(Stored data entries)
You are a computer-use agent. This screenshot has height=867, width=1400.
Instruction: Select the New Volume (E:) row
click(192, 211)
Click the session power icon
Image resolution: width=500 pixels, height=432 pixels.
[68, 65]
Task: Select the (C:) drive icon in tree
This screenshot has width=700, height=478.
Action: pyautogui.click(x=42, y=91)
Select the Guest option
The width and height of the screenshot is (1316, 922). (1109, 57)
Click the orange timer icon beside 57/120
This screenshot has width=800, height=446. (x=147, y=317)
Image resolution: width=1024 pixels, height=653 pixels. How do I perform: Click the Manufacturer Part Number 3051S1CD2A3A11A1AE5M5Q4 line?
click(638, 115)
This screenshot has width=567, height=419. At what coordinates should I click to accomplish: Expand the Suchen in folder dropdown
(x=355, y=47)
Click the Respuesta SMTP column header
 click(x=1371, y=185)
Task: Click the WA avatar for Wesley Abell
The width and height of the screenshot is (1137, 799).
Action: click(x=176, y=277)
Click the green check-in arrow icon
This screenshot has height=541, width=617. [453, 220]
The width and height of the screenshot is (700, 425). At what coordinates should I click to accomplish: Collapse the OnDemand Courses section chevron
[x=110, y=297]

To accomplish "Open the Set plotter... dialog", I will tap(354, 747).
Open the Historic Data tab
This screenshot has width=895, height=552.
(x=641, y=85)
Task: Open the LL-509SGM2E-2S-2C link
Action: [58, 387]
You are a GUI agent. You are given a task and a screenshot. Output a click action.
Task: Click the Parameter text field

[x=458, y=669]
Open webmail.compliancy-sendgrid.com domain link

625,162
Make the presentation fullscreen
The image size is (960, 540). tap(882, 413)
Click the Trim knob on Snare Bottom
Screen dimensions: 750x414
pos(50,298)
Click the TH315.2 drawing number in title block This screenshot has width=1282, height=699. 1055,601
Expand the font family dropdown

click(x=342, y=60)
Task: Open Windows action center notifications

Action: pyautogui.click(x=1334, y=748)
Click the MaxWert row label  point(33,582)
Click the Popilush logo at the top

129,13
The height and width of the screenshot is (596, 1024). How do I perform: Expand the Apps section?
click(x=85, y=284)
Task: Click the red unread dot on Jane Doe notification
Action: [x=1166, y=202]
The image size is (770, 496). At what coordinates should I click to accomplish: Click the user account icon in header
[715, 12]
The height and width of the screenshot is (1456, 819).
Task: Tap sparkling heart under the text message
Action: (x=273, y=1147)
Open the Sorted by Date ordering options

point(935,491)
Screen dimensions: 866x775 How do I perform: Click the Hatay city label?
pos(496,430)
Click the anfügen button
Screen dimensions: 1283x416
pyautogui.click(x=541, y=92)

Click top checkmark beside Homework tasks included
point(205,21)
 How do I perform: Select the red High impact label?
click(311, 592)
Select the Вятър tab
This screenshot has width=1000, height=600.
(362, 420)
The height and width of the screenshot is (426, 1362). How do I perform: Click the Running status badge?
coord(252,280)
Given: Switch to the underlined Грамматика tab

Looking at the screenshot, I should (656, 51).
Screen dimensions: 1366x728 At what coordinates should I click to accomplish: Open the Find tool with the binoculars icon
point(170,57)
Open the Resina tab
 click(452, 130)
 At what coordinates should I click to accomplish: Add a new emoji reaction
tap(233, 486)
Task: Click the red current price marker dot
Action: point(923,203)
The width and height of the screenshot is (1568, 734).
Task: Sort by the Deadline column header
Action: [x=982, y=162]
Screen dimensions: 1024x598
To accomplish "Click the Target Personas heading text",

Exercise brief =>
Transcribe, in full, each record that appears above.

Result =>
You are a computer-use agent. This screenshot has height=867, width=1400.
Instruction: Select the New Volume (E:) row
click(192, 211)
Click the session power icon
Image resolution: width=500 pixels, height=432 pixels.
[68, 65]
Task: Select the (C:) drive icon in tree
This screenshot has width=700, height=478.
Action: pyautogui.click(x=42, y=91)
Select the Guest option
The width and height of the screenshot is (1316, 922). (1109, 57)
Click the orange timer icon beside 57/120
This screenshot has width=800, height=446. (x=147, y=317)
Image resolution: width=1024 pixels, height=653 pixels. How do I perform: Click the Manufacturer Part Number 3051S1CD2A3A11A1AE5M5Q4 line?
click(638, 115)
This screenshot has width=567, height=419. At what coordinates should I click to accomplish: Expand the Suchen in folder dropdown
(x=355, y=47)
Click the Respuesta SMTP column header
 click(x=1371, y=185)
Task: Click the WA avatar for Wesley Abell
The width and height of the screenshot is (1137, 799).
Action: click(x=176, y=277)
Click the green check-in arrow icon
This screenshot has height=541, width=617. [453, 220]
The width and height of the screenshot is (700, 425). At what coordinates should I click to accomplish: Collapse the OnDemand Courses section chevron
[x=110, y=297]

To accomplish "Open the Set plotter... dialog", I will tap(354, 747).
Open the Historic Data tab
This screenshot has width=895, height=552.
(x=641, y=85)
Task: Open the LL-509SGM2E-2S-2C link
Action: [58, 387]
You are a GUI agent. You are given a task and a screenshot. Output a click action.
Task: Click the Parameter text field

[x=458, y=669]
Open webmail.compliancy-sendgrid.com domain link

625,162
Make the presentation fullscreen
The image size is (960, 540). tap(882, 413)
Click the Trim knob on Snare Bottom
Screen dimensions: 750x414
pos(50,298)
Click the TH315.2 drawing number in title block This screenshot has width=1282, height=699. 1055,601
Expand the font family dropdown

click(x=342, y=60)
Task: Open Windows action center notifications

Action: pyautogui.click(x=1334, y=748)
Click the MaxWert row label  point(33,582)
Click the Popilush logo at the top

129,13
The height and width of the screenshot is (596, 1024). How do I perform: Expand the Apps section?
click(x=85, y=284)
Task: Click the red unread dot on Jane Doe notification
Action: [x=1166, y=202]
The image size is (770, 496). At what coordinates should I click to accomplish: Click the user account icon in header
[715, 12]
The height and width of the screenshot is (1456, 819).
Task: Tap sparkling heart under the text message
Action: (x=273, y=1147)
Open the Sorted by Date ordering options

point(935,491)
Screen dimensions: 866x775 How do I perform: Click the Hatay city label?
pos(496,430)
Click the anfügen button
Screen dimensions: 1283x416
pyautogui.click(x=541, y=92)

Click top checkmark beside Homework tasks included
point(205,21)
 How do I perform: Select the red High impact label?
click(311, 592)
Select the Вятър tab
This screenshot has width=1000, height=600.
(362, 420)
The height and width of the screenshot is (426, 1362). How do I perform: Click the Running status badge?
coord(252,280)
Given: Switch to the underlined Грамматика tab

Looking at the screenshot, I should (656, 51).
Screen dimensions: 1366x728 At what coordinates should I click to accomplish: Open the Find tool with the binoculars icon
point(170,57)
Open the Resina tab
 click(452, 130)
 At what coordinates should I click to accomplish: Add a new emoji reaction
tap(233, 486)
Task: Click the red current price marker dot
Action: point(923,203)
The width and height of the screenshot is (1568, 734).
Task: Sort by the Deadline column header
Action: [x=982, y=162]
Screen dimensions: 1024x598
To accomplish "Click the Target Personas heading text",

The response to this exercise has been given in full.